The trial riveted a global audience not used to watching sexual assault and intimate partner allegations play out in court and that -- regardless of opinions on the verdict -- is a problem, warned Ruth Glenn, president of the National Coalition Against Domestic Violence. "I don't think we have a society yet that understands the dynamics of domestic violence," Glenn told AFP in an interview.
That crucial context was not discussed enough during the court proceedings in Fairfax, Virginia, she argued, saying that for her and her colleagues there was "no doubt" about the patterns of abuse that were displayed. "You make sure that there are people present that understand that. And until you do that, let's not televise this," she said.
Dauber, who has received online abuse for tweeting about the case, said it also underscores the growing backlash against women's rights in the United States. Public opinion came down solidly on Depp's side, with Heard targeted by countless online posts and memes, some of which Dauber described as "open misogyny."
The verdict was greeted with celebration by many on the political right, she noted -- including in tweets by Donald Trump Jr, son of the former president, and the powerful Republican House Judiciary Committee. Heard was "metaphorically tarred and feathered," and the verdict "makes it clear that for now the backlash against women's rights is taking control," she wrote, also citing fears that the US Supreme Court is set to overturn the right to abortion.
For many the case has raised questions about the future of #MeToo, the movement created out of the 2017 hashtag that encouraged women to speak out about the men who had abused them. "It's impossible not to see this as a backlash to #MeToo -- like women have gone too far. Okay, ladies, we listened to you and locked a couple of men up. Don't get too greedy, now," wrote one Reddit user in a blog post for the Embedded Substack newsletter.
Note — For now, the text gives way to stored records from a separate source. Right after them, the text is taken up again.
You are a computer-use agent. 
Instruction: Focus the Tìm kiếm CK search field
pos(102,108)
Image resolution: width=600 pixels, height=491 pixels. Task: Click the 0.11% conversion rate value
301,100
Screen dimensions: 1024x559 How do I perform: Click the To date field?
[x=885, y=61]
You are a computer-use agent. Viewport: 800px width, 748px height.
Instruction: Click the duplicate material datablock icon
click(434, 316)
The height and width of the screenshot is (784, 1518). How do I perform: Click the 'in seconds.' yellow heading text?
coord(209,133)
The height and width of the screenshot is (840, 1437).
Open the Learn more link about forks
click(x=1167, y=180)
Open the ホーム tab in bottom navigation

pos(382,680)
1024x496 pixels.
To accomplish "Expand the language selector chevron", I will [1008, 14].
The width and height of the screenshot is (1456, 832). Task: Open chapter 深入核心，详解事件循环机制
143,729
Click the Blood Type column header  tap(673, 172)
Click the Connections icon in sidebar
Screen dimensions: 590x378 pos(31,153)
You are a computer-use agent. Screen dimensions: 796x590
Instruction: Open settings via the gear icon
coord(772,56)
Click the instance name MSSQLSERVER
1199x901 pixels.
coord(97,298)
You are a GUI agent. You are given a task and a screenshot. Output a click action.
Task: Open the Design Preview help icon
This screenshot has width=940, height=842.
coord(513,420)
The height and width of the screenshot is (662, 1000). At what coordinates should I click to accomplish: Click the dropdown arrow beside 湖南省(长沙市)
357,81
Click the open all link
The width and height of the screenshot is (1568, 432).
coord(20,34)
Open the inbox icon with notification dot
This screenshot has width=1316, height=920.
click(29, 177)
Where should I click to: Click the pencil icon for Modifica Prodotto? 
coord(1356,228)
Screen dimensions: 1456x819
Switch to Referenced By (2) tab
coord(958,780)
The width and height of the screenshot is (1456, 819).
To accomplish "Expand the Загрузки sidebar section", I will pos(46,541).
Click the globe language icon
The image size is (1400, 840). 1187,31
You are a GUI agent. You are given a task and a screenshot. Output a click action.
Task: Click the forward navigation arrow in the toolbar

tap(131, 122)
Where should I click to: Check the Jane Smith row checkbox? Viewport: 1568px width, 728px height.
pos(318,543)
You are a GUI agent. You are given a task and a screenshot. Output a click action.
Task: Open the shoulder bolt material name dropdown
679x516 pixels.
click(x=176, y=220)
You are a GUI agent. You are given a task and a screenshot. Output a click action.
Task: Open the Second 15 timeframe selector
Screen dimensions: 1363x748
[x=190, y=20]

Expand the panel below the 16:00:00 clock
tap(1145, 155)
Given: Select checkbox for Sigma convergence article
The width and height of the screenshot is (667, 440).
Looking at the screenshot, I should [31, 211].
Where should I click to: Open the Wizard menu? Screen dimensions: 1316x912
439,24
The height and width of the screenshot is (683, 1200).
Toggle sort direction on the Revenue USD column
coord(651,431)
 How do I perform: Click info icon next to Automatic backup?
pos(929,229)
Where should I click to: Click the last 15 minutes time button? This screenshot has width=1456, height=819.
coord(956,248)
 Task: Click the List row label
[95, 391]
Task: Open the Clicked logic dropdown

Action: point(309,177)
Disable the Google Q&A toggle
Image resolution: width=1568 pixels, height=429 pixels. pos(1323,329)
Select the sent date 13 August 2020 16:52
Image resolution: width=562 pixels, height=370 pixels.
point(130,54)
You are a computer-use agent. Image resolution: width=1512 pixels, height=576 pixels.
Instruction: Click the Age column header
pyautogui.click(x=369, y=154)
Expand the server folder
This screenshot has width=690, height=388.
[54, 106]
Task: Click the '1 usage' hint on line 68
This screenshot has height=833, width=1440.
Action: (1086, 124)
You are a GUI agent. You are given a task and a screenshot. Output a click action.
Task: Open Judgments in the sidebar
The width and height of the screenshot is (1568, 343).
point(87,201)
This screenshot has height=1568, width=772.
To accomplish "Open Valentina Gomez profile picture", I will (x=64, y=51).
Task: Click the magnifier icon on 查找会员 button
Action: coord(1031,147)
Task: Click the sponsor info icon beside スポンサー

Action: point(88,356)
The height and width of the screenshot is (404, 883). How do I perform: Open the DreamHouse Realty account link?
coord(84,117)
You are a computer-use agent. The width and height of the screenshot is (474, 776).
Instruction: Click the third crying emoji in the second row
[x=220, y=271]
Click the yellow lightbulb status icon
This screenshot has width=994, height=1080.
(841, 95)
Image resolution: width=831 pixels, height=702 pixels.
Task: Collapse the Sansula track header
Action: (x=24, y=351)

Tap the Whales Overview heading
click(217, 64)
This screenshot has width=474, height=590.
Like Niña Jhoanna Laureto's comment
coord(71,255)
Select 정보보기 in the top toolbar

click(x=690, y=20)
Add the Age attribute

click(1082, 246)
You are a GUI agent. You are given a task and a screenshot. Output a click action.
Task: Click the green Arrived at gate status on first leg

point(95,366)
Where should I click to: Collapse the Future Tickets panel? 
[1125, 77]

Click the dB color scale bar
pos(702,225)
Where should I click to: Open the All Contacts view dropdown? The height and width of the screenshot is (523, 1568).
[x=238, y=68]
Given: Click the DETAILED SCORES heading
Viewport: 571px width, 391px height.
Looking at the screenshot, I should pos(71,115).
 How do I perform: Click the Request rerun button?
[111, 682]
Tarana Burke, who founded the #MeToo movement, tweeted a defiant post listing its achievements, calling on followers to focus on the millions now speaking out without shame instead of ping-ponging between legal victories and losses. "This movement is very much ALIVE," she wrote.
But Glenn was more philosophical. "I would say that, I don't know how much traction we had gained anyway. So let us use this as a reminder of the work that we still have to do," she told AFP. For her, the future remains uncertain. "This is a perfect example of a case influencing a culture," she said. "And I don't know that we'll know tomorrow what that influence will have been and how much impact it's had, either positively or negatively."